On the 28th January 2014, the book of Fr. Dionysius Rasquinha,S.J. titled “Towards Wholeness from Brokenness. The Dalit Quest” was released by Fr. Jose Vadassery, S.J., the Provincial of the Patna Jesuit Society, in the residence of the Navjyoti community. His grace William D'souza, S.J., the Archbishop of the Patna archdiocese received the first copy of the book. The Dalit Quest is the first book in Systematic Theology published by a member of the Patna Province. A homely group of 23 persons who were Jesuits, diocesan priests, a religious sister and a layman graced the occasion with their presence.

In his short speech Fr. Jose said that the publication of The Dalit Quest, a book in Dalit Theology was a significant fruit of theologizing and formation in the context of Bihar as done by the Patna Regional Theology Centre located at Danapur and then Khaspur, during the last 30 years. The Provincial further emphasized that the book offered the Church in Bihar and India, several important historical, sociological and theological insights from a dalit perspective. These insights would help the Indian Church to develop strategies that would make her work with the dalits and other sections of the oppressed more relevant and effective. The function concluded with a delicious and sumptuous meal.

Contact the author for copies of the book:
Fr. Dionysius Rasquinha, S.J.,
Navjyoti Niketan
Sadaquat Ashram, P.O.
Patna, BIHAR 800 010
Mob: 8294668455, 9430965715

The term dalit is originally a Marathi word and as a noun or adjective means broken, oppressed, crushed, etc. Mahatma Jyotirao Phule (1827-1890), a backward caste Marathi social reformer, was the first to use the term dalit to describe the untouchables, the oppressed victims of Hindu society. The dalit population was nearly 20.14 crores forming around 16.6% of India's population according to the 2011 Census. According to the Census Report of 2001 there were 25 million Christians in India. This was just below 3% of the total population of the country. About 70% of Indian Christians have been reported to be dalit Christians. Thus dalits constitute the vast majority of Indian Christians.

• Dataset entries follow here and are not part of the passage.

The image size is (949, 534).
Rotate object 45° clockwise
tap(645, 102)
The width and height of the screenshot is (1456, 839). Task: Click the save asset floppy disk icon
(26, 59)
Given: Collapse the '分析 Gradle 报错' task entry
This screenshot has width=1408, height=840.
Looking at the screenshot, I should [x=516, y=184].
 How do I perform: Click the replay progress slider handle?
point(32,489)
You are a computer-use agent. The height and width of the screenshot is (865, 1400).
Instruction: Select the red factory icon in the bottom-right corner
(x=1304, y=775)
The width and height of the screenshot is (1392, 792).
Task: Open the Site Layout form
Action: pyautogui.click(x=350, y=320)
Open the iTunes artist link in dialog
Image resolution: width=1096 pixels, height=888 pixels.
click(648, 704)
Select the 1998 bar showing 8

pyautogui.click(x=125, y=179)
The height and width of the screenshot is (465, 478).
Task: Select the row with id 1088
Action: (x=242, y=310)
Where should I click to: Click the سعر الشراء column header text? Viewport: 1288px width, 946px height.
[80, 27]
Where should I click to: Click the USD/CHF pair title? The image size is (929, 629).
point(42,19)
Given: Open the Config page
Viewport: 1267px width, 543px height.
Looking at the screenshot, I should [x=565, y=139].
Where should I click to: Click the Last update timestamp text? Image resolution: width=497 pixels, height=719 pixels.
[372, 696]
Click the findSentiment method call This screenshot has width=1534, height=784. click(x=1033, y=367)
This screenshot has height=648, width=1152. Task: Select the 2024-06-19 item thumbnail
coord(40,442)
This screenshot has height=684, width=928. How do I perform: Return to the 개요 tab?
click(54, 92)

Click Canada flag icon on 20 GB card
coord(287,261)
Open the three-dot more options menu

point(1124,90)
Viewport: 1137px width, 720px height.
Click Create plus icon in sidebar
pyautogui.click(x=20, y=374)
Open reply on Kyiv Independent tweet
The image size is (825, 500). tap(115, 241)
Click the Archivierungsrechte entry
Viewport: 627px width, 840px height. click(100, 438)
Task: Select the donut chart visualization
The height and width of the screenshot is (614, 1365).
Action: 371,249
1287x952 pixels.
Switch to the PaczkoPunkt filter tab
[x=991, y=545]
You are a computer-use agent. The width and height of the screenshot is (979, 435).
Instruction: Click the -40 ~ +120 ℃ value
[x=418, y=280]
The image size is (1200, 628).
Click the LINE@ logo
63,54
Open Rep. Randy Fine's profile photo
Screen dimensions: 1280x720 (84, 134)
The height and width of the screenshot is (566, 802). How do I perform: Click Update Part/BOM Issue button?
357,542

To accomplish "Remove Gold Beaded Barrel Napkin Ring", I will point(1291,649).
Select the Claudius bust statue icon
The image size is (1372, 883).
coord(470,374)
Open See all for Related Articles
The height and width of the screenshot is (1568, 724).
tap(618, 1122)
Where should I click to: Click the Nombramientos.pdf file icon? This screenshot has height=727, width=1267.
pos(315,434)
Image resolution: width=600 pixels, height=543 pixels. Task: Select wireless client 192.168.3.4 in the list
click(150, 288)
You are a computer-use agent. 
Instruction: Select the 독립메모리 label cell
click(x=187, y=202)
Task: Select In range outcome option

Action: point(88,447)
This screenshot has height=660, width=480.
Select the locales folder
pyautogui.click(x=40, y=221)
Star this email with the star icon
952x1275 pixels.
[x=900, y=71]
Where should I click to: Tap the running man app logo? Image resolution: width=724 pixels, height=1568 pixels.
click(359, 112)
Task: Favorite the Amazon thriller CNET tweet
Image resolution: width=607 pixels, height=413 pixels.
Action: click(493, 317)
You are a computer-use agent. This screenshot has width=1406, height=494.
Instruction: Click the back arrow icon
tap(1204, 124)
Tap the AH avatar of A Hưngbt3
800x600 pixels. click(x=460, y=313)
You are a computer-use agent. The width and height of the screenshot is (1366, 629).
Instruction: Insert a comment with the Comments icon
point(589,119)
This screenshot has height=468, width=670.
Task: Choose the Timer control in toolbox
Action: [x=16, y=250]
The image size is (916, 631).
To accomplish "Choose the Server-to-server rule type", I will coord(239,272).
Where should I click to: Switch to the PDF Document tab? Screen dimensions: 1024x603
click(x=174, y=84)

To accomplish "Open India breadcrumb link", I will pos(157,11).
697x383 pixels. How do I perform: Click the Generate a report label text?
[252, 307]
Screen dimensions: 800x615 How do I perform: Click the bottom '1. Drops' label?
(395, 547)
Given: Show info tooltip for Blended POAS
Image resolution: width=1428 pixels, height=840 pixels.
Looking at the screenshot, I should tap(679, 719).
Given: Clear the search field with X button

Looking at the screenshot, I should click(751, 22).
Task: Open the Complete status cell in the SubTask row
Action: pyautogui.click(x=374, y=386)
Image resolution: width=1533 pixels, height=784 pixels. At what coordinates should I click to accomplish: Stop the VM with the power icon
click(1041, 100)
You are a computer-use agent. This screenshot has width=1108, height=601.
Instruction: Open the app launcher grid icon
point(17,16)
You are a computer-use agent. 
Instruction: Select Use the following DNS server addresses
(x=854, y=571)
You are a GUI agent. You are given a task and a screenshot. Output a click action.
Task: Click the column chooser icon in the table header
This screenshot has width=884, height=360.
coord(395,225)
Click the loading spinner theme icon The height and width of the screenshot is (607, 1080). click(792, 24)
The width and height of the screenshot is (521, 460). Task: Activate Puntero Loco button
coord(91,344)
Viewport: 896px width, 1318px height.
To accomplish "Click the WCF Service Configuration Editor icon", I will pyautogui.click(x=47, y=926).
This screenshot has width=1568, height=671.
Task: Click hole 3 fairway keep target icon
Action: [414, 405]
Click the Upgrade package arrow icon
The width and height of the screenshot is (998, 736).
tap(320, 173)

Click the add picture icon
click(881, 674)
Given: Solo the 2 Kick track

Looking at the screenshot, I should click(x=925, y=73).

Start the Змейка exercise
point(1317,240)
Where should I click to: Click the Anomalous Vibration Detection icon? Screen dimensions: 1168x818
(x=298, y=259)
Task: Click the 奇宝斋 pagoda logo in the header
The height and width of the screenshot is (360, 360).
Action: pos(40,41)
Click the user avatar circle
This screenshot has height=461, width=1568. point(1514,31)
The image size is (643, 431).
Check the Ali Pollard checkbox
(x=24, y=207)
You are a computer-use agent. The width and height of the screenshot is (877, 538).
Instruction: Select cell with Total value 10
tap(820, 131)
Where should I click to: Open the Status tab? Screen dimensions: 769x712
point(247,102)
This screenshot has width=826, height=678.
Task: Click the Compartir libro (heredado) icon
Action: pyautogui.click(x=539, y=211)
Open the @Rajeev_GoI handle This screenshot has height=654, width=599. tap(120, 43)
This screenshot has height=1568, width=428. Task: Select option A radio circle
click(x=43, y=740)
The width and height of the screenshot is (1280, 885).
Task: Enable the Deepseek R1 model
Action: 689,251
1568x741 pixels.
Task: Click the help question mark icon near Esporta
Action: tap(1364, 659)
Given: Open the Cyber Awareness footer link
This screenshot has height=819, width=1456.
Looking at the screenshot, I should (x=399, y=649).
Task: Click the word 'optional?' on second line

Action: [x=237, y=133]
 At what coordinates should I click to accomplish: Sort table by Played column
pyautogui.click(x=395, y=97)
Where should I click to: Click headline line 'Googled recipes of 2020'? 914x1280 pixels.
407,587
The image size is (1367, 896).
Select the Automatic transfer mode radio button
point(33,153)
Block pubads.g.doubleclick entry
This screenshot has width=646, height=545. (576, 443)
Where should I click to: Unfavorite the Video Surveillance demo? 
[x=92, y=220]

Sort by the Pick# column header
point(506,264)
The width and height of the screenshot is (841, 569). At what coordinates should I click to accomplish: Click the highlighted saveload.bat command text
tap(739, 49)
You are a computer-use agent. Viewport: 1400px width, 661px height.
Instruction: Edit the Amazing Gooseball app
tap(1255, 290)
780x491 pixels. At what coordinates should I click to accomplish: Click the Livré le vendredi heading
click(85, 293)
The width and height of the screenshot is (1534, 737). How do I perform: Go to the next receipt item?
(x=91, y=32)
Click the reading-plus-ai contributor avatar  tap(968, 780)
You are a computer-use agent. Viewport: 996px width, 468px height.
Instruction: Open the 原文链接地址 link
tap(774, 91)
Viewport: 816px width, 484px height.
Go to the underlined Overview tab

The emergence of the dalits as a social group on the Indian scenario and the perpetuation of their oppression have been the result of a long and complex historical process. With the solidification of the caste system, dalits have become a fixed group who have been forced to inherit their situation of inequality, permanent pollution by virtue of birth and involvement with organic matter, untouchability, inferiority, segregation, social exclusion and deprivation of human rights. This is the specificity of dalit oppression which has been destroying their humanity and peoplehood, rendering them economically indigent and politically powerless and damaging their psyche. In this they are distinguished from the most backward castes and the adivasis. Dalits have been and are the most oppressed and exploited people in Indian society.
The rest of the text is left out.